Records from a data source:
* * * *

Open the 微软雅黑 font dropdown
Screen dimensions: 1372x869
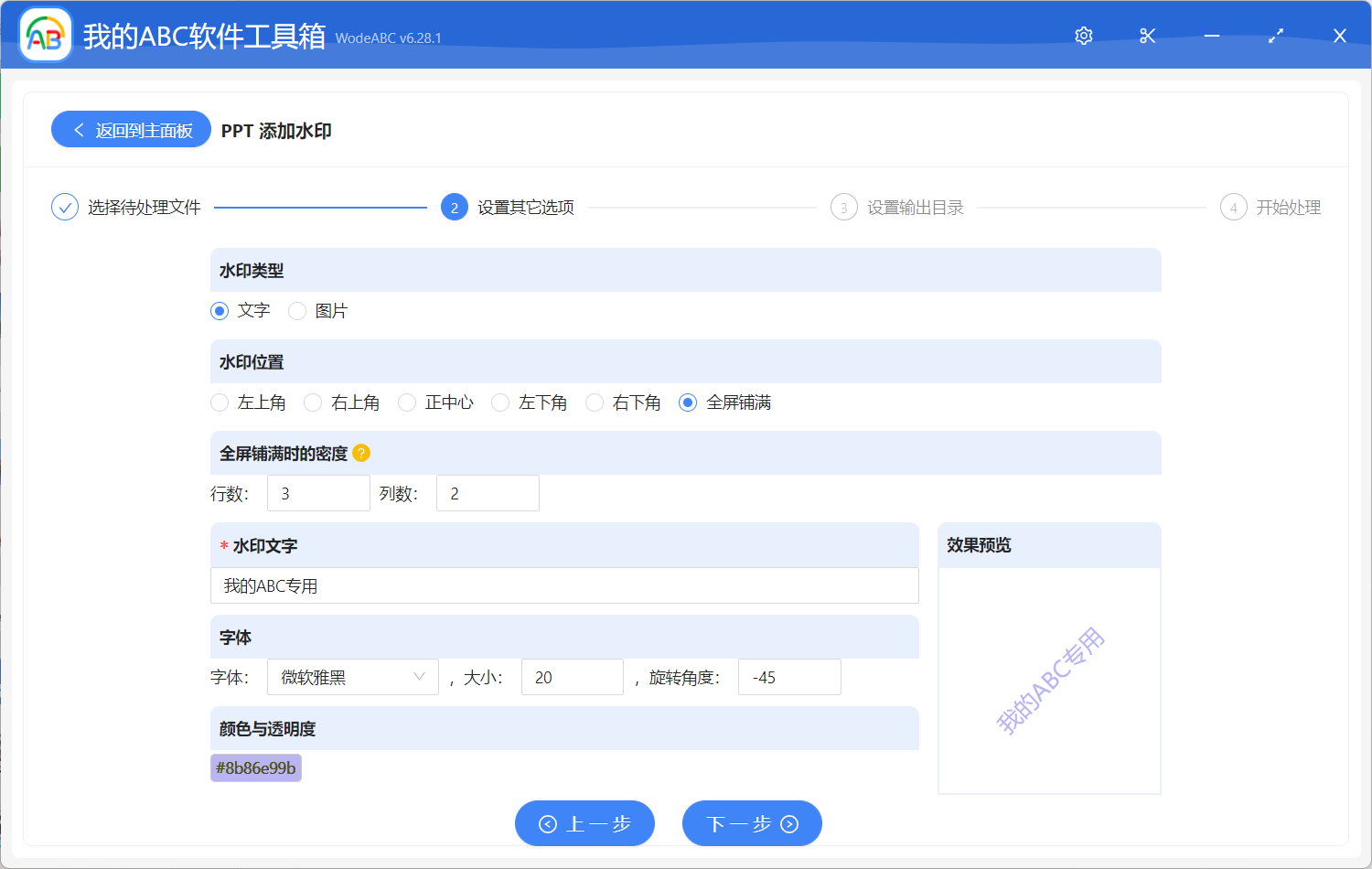click(x=352, y=677)
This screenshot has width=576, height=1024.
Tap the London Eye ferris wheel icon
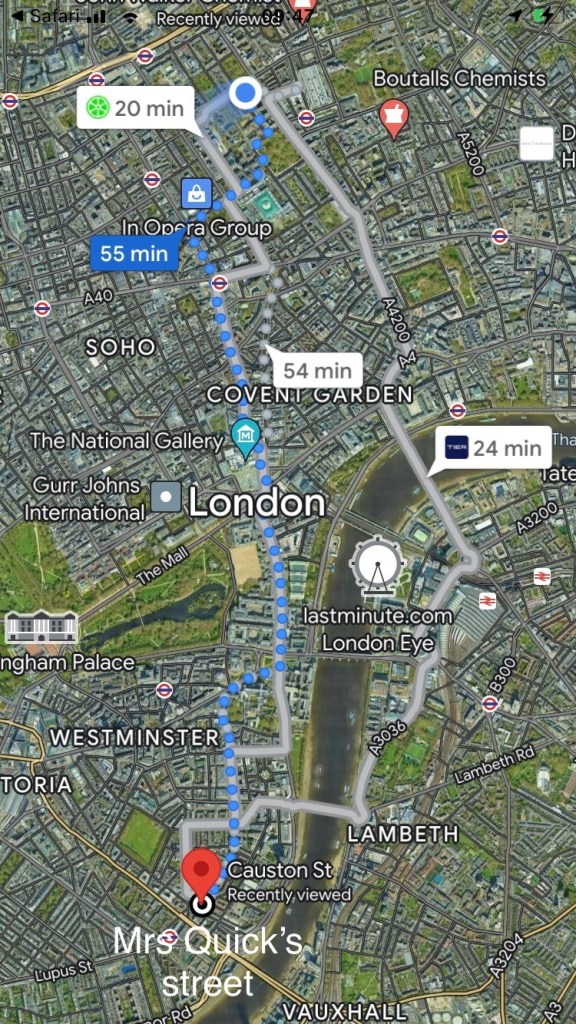[x=377, y=566]
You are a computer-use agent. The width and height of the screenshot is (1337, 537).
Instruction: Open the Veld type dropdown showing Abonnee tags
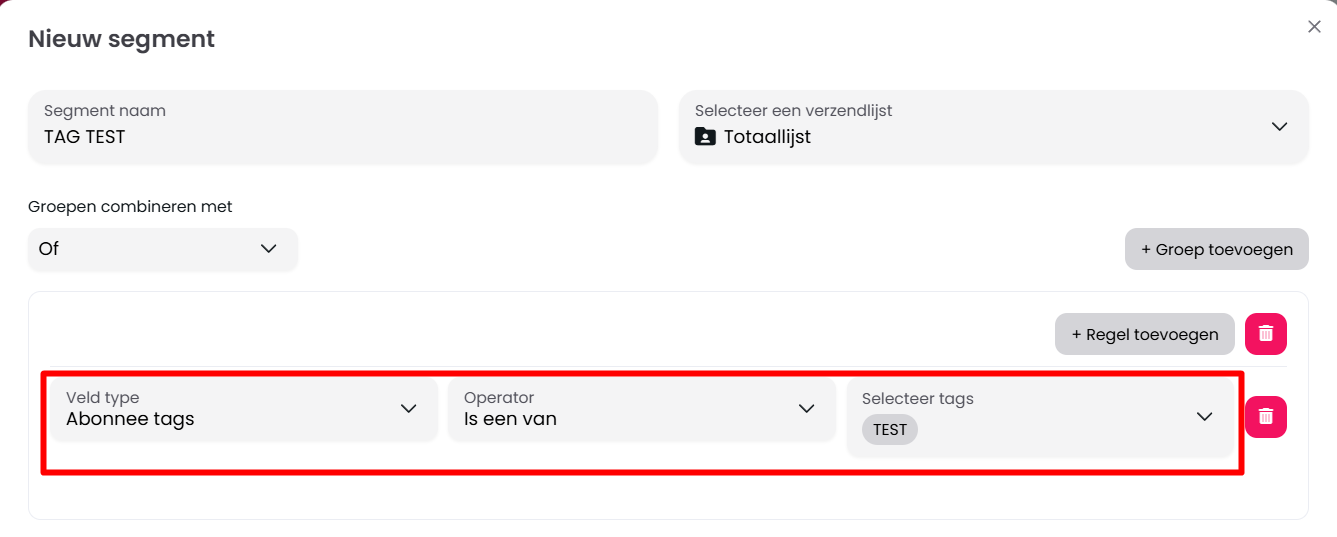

* * * *

**Exercise goal**
Across the entries above, count the lines with the word "width" and report that count by itself.

**Solution to this task**
2